* [YOUR TASK] Please reproduce all of the records below line for line, without changing anything.

* [MATERIAL TO PROCESS]
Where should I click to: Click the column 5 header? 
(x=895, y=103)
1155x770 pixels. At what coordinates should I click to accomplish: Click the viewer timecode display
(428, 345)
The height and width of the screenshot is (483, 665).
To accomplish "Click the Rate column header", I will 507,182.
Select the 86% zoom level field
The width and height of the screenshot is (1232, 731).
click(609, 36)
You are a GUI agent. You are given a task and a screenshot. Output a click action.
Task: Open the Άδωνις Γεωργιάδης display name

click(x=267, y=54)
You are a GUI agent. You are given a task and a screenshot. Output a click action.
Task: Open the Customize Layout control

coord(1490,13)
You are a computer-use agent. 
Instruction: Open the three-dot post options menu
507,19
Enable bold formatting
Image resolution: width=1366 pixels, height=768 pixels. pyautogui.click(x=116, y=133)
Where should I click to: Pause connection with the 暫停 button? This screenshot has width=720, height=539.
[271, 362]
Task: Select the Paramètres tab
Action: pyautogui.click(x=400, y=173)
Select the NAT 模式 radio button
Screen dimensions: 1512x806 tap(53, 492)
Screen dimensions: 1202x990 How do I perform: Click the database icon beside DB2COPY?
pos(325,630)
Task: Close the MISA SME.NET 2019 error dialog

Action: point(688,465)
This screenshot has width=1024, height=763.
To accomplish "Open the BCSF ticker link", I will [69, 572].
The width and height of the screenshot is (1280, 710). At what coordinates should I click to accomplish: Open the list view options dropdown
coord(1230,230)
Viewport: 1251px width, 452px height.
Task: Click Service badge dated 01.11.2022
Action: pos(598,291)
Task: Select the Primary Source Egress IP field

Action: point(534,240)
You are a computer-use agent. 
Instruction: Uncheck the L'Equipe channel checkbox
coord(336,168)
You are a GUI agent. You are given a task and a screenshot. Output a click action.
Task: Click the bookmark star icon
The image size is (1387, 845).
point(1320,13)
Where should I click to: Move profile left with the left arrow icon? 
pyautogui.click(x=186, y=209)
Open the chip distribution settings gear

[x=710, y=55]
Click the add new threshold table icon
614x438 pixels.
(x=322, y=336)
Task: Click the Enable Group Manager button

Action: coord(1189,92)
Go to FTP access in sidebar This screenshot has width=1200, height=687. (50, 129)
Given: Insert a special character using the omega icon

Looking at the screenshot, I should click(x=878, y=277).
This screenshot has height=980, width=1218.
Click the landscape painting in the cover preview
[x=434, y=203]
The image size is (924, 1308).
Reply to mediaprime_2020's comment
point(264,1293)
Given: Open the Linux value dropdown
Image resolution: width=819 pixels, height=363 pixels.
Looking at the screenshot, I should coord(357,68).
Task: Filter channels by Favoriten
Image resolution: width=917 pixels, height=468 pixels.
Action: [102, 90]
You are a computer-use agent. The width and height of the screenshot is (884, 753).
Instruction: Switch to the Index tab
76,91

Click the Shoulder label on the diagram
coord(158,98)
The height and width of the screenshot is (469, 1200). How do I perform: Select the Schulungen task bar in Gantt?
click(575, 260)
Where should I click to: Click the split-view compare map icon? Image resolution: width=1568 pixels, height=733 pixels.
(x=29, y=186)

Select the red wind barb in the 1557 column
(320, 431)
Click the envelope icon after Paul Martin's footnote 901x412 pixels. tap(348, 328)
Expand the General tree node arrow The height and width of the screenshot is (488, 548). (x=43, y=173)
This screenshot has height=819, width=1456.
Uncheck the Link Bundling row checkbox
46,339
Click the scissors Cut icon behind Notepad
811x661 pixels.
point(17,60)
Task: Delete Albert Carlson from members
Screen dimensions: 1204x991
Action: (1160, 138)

* [WRITTEN SOLUTION]
Where should I click to: Click the column 5 header? 
(x=895, y=103)
1155x770 pixels. At what coordinates should I click to accomplish: Click the viewer timecode display
(428, 345)
The height and width of the screenshot is (483, 665).
To accomplish "Click the Rate column header", I will 507,182.
Select the 86% zoom level field
The width and height of the screenshot is (1232, 731).
click(609, 36)
You are a GUI agent. You are given a task and a screenshot. Output a click action.
Task: Open the Άδωνις Γεωργιάδης display name

click(x=267, y=54)
You are a GUI agent. You are given a task and a screenshot. Output a click action.
Task: Open the Customize Layout control

coord(1490,13)
You are a computer-use agent. 
Instruction: Open the three-dot post options menu
507,19
Enable bold formatting
Image resolution: width=1366 pixels, height=768 pixels. pyautogui.click(x=116, y=133)
Where should I click to: Pause connection with the 暫停 button? This screenshot has width=720, height=539.
[271, 362]
Task: Select the Paramètres tab
Action: pyautogui.click(x=400, y=173)
Select the NAT 模式 radio button
Screen dimensions: 1512x806 tap(53, 492)
Screen dimensions: 1202x990 How do I perform: Click the database icon beside DB2COPY?
pos(325,630)
Task: Close the MISA SME.NET 2019 error dialog

Action: point(688,465)
This screenshot has width=1024, height=763.
To accomplish "Open the BCSF ticker link", I will [69, 572].
The width and height of the screenshot is (1280, 710). At what coordinates should I click to accomplish: Open the list view options dropdown
coord(1230,230)
Viewport: 1251px width, 452px height.
Task: Click Service badge dated 01.11.2022
Action: pos(598,291)
Task: Select the Primary Source Egress IP field

Action: point(534,240)
You are a computer-use agent. 
Instruction: Uncheck the L'Equipe channel checkbox
coord(336,168)
You are a GUI agent. You are given a task and a screenshot. Output a click action.
Task: Click the bookmark star icon
The image size is (1387, 845).
point(1320,13)
Where should I click to: Move profile left with the left arrow icon? 
pyautogui.click(x=186, y=209)
Open the chip distribution settings gear

[x=710, y=55]
Click the add new threshold table icon
614x438 pixels.
(x=322, y=336)
Task: Click the Enable Group Manager button

Action: coord(1189,92)
Go to FTP access in sidebar This screenshot has width=1200, height=687. (50, 129)
Given: Insert a special character using the omega icon

Looking at the screenshot, I should click(x=878, y=277).
This screenshot has height=980, width=1218.
Click the landscape painting in the cover preview
[x=434, y=203]
The image size is (924, 1308).
Reply to mediaprime_2020's comment
point(264,1293)
Given: Open the Linux value dropdown
Image resolution: width=819 pixels, height=363 pixels.
Looking at the screenshot, I should coord(357,68).
Task: Filter channels by Favoriten
Image resolution: width=917 pixels, height=468 pixels.
Action: [102, 90]
You are a computer-use agent. The width and height of the screenshot is (884, 753).
Instruction: Switch to the Index tab
76,91

Click the Shoulder label on the diagram
coord(158,98)
The height and width of the screenshot is (469, 1200). How do I perform: Select the Schulungen task bar in Gantt?
click(575, 260)
Where should I click to: Click the split-view compare map icon? Image resolution: width=1568 pixels, height=733 pixels.
(x=29, y=186)

Select the red wind barb in the 1557 column
(320, 431)
Click the envelope icon after Paul Martin's footnote 901x412 pixels. tap(348, 328)
Expand the General tree node arrow The height and width of the screenshot is (488, 548). (x=43, y=173)
This screenshot has height=819, width=1456.
Uncheck the Link Bundling row checkbox
46,339
Click the scissors Cut icon behind Notepad
811x661 pixels.
point(17,60)
Task: Delete Albert Carlson from members
Screen dimensions: 1204x991
Action: (1160, 138)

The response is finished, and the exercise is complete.